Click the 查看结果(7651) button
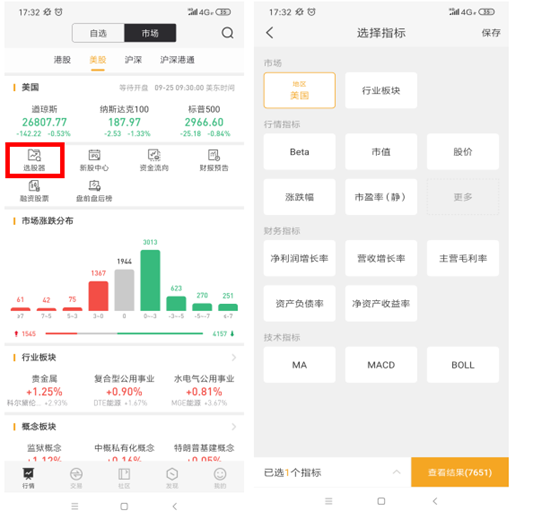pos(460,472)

---

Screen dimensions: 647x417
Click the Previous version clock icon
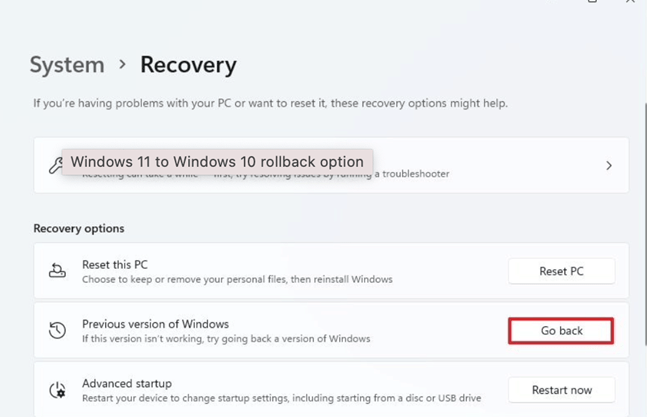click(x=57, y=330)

...

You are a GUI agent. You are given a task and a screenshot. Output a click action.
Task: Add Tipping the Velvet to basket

**Problem description**
Within the data above, the lines from the one with "You are a GUI" to the one with "Task: Add Tipping the Velvet to basket" must be repeated exactly; no other line belongs in the answer.

**Expected output**
You are a GUI agent. You are given a task and a screenshot. Output a click action.
Task: Add Tipping the Velvet to basket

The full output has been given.